The following functions are implemented:

### DSL

- `web_client`/`webclient`:	Create a new HtmlUnit WebClient instance



- `wc_go`:	Visit a URL


- `wc_html_nodes`:	Select nodes from web client active page html content

- `wc_html_text`:	Extract attributes, text and tag name from webclient page html content



- `wc_html_attr`:	Extract attributes, text and tag name from webclient page html content

- `wc_html_name`:	Extract attributes, text and tag name from webclient page html content

- `wc_headers`:	Return response headers of the last web request for current page

- `wc_browser_info`:	Retreive information about the browser used to create the 'webclient'

- `wc_content_length`:	Return content length of the last web request for current page

- `wc_content_type`:	Return content type of web request for current page



- `wc_render`:	Retrieve current page contents



- `wc_css`:	Enable/Disable CSS support

- `wc_dnt`:	Enable/Disable Do-Not-Track

- `wc_geo`:	Enable/Disable Geolocation

- `wc_img_dl`:	Enable/Disable Image Downloading

- `wc_load_time`:	Return load time of the last web request for current page

- `wc_resize`:	Resize the virtual browser window

- `wc_status`:	Return status code of web request for current page

- `wc_timeout`:	Change default request timeout

- `wc_title`:	Return page title for current page

- `wc_url`:	Return load time of the last web request for current page

- `wc_use_insecure_ssl`:	Enable/Disable Ignoring SSL Validation Issues

- `wc_wait`:	Block HtlUnit final rendering blocks until all background JavaScript tasks have finished executing

### Just the Content (pls)

- `hu_read_html`:	Read HTML from a URL with Browser Emulation & in a JavaScript Context

### Content++

- `wc_inspect`:  Perform a "Developer Tools"-like Network Inspection of a URL

## Installation

```{r install-ex, results='asis', echo=FALSE, cache=FALSE}

hrbrpkghelpr::install_block()

```

## Usage

```{r cache=FALSE}

library(htmlunit)

library(tidyverse) # for some data ops; not req'd for pkg

# current verison

packageVersion("htmlunit")

```

Something `xml2::read_html()` cannot do, read the table from :

![](man/figures/test-url-table.png)

```{r ex1}

test_url <- "https://hrbrmstr.github.io/htmlunitjars/index.html"

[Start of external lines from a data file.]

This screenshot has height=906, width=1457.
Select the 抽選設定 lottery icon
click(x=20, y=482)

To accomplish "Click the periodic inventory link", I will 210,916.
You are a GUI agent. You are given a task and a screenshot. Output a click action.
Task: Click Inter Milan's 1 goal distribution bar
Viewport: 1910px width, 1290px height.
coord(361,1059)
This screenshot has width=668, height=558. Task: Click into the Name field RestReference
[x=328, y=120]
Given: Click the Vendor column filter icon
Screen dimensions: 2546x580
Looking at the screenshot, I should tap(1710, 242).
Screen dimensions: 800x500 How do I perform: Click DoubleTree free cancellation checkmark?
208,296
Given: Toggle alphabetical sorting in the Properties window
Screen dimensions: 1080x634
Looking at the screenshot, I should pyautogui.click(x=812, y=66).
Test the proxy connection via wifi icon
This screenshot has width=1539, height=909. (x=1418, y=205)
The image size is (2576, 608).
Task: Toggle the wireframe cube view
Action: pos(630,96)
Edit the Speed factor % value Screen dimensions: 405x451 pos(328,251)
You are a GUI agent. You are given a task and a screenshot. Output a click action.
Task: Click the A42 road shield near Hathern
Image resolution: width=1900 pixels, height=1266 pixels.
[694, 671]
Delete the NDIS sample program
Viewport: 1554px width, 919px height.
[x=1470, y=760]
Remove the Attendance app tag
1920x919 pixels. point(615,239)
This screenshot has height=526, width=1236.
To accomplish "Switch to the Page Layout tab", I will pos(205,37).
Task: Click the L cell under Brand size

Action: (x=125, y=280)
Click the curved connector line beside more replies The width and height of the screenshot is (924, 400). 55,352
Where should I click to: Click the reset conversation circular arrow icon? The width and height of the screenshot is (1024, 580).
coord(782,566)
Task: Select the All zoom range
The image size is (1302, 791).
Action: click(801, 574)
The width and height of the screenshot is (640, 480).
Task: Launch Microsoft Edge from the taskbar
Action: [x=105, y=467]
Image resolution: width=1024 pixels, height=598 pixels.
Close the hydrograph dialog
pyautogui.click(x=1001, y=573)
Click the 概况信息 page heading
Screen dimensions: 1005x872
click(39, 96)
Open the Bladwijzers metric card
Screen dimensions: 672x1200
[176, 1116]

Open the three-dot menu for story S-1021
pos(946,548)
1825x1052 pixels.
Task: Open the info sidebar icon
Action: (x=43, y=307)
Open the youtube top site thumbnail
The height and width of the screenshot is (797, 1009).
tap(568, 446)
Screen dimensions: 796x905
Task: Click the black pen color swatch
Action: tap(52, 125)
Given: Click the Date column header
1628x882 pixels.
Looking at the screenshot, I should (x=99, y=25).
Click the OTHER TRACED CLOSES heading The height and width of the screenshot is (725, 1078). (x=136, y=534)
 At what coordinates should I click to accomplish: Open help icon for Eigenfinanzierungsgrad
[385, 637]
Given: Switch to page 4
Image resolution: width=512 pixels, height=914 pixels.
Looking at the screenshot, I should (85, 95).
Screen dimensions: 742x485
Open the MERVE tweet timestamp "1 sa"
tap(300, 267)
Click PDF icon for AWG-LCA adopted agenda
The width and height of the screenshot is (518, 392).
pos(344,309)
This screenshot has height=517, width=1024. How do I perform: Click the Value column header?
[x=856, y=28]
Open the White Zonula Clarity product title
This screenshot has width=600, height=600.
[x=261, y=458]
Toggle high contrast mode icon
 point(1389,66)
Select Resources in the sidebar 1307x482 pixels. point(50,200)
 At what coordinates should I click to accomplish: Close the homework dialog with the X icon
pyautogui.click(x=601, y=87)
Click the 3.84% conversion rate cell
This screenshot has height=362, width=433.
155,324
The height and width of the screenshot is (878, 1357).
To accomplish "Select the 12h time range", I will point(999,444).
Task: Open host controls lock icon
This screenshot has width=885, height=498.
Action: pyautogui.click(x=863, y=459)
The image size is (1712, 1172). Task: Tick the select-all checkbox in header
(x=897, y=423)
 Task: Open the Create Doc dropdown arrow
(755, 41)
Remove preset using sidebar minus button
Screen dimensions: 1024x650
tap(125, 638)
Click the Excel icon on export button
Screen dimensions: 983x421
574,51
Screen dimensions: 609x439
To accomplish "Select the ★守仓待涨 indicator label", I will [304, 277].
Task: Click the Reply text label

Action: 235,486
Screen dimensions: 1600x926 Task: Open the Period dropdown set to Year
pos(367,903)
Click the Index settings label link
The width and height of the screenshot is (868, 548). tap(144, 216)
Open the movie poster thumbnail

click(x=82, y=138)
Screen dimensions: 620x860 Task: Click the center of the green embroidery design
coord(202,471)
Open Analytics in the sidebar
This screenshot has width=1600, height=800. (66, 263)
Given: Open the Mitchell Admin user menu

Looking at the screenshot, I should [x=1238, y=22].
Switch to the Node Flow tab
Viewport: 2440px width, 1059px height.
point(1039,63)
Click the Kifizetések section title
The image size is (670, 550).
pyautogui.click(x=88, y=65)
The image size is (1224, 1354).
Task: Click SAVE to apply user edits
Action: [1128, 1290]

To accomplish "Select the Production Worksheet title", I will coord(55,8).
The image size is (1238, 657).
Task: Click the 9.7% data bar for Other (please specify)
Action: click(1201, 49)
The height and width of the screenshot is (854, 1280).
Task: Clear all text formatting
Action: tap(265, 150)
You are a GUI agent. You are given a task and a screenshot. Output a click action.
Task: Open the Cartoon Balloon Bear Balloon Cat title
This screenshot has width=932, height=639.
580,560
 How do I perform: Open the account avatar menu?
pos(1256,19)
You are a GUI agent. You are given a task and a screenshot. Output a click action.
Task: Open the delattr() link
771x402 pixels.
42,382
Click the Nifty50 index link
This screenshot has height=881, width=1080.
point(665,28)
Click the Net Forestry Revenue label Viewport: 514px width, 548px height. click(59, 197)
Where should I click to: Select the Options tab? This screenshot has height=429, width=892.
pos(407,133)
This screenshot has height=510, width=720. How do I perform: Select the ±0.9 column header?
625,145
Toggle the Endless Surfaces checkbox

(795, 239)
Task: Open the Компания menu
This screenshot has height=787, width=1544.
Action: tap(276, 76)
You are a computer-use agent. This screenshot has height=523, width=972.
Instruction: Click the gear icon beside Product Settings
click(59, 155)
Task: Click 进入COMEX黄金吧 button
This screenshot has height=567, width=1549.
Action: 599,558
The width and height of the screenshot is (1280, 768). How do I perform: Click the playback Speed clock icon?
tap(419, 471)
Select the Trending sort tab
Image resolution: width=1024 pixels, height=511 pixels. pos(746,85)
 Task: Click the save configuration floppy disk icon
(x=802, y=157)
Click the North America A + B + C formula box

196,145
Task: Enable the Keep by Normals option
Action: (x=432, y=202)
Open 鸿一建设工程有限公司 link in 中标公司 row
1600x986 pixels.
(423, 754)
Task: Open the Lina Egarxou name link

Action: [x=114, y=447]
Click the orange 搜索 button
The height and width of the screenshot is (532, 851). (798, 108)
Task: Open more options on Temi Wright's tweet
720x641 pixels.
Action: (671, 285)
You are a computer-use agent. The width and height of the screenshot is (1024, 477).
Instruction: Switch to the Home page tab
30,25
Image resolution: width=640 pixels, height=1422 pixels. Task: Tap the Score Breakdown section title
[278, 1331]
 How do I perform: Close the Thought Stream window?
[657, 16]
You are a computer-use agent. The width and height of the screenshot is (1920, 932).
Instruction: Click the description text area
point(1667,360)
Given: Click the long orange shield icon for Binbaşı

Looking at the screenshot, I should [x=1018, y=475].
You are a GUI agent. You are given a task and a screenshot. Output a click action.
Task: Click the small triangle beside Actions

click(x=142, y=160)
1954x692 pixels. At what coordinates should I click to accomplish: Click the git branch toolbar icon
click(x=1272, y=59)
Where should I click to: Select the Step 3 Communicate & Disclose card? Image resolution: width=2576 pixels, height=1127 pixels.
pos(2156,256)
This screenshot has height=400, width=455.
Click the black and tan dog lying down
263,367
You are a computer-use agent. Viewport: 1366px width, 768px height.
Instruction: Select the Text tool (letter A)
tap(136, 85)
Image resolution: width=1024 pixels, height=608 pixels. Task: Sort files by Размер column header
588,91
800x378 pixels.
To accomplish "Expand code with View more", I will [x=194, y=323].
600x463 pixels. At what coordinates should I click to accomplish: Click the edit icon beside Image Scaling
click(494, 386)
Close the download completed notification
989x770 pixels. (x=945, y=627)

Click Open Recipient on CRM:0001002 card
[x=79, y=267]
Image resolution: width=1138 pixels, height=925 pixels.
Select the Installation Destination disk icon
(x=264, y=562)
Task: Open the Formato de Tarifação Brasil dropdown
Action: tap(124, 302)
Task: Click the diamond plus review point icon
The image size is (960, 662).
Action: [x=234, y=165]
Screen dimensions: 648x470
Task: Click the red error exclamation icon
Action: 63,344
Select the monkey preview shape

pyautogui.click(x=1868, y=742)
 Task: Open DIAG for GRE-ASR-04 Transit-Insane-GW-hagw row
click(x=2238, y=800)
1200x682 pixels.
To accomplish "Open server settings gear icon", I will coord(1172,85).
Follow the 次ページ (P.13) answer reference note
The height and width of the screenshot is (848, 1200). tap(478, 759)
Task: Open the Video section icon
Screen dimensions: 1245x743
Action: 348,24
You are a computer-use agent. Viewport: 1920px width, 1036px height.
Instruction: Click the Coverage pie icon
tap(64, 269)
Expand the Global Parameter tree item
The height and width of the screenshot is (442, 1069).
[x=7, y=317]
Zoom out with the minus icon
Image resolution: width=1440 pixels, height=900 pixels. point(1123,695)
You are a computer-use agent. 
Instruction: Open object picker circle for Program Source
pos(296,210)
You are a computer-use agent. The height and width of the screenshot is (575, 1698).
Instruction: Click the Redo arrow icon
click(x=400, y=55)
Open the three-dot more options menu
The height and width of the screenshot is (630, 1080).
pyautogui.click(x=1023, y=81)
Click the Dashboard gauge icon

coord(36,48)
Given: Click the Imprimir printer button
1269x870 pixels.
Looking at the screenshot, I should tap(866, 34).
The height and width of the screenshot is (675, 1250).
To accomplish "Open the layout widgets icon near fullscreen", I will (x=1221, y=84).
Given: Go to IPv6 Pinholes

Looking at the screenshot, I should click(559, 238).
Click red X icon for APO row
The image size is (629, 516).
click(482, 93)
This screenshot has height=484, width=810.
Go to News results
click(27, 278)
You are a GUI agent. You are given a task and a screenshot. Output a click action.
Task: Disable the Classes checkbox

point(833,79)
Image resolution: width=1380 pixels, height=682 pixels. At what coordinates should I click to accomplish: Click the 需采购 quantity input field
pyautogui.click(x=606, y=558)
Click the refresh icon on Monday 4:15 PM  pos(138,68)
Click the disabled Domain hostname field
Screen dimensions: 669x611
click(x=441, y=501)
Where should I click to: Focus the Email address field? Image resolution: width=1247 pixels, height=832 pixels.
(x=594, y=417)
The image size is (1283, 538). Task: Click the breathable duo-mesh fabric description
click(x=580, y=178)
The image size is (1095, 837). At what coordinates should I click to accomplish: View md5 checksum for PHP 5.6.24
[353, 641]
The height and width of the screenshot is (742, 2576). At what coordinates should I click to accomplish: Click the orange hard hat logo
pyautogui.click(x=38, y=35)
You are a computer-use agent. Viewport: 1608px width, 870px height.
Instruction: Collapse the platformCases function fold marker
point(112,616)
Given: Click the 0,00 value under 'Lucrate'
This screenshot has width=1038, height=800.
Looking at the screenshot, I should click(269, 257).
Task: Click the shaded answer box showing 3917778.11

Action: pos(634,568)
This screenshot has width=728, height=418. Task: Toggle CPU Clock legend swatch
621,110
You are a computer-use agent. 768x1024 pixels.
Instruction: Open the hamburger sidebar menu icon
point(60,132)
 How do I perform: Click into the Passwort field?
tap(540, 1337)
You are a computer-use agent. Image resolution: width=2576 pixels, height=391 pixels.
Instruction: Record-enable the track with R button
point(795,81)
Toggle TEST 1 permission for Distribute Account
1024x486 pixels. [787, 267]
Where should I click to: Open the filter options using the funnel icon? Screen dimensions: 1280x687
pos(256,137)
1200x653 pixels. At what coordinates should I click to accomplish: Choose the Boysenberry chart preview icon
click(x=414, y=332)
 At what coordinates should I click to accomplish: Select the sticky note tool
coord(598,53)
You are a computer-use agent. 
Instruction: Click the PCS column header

pg <- xml2::read_html(test_url)

html_table(pg)

```

☹️

But, `hu_read_html()` can!

```{r ex2}

pg <- hu_read_html(test_url)

html_table(pg)

```

All without needing a separate Selenium or Splash server instance.

### Content++

We can also get a HAR-like content + metadata dump:

```{r ex3}

xdf <- wc_inspect("https://rstudio.com")

colnames(xdf)

select(xdf, method, url, status_code, content_length, load_time)

group_by(xdf, content_type) %>% 

  summarise(

    total_size = sum(content_length), 

    total_load_time = sum(load_time)/1000

  )

```

### DSL

```{r ex4}

wc <- web_client(emulate = "chrome")

wc %>% wc_browser_info()

wc <- web_client()

wc %>% wc_go("https://usa.gov/")

# if you want to use purrr::map_ functions the result of wc_html_nodes() needs to be passed to as.list()

wc %>%

  wc_html_nodes("a") %>%

  sapply(wc_html_text, trim = TRUE) %>% 

  head(10)

wc %>%

  wc_html_nodes(xpath=".//a") %>%

  sapply(wc_html_text, trim = TRUE) %>% 

  head(10)

wc %>%

  wc_html_nodes(xpath=".//a") %>%

  sapply(wc_html_attr, "href") %>% 

  head(10)

```

Handy function to get rendered plain text for text mining:

```{r ex5}

wc %>% 

  wc_render("text") %>% 

  substr(1, 300) %>% 

  cat()

```

### htmlunit Metrics

```{r echo=FALSE}

cloc::cloc_pkg_md()

```

## Code of Conduct

Please note that this project is released with a Contributor Code of Conduct.

By participating in this project you agree to abide by its terms.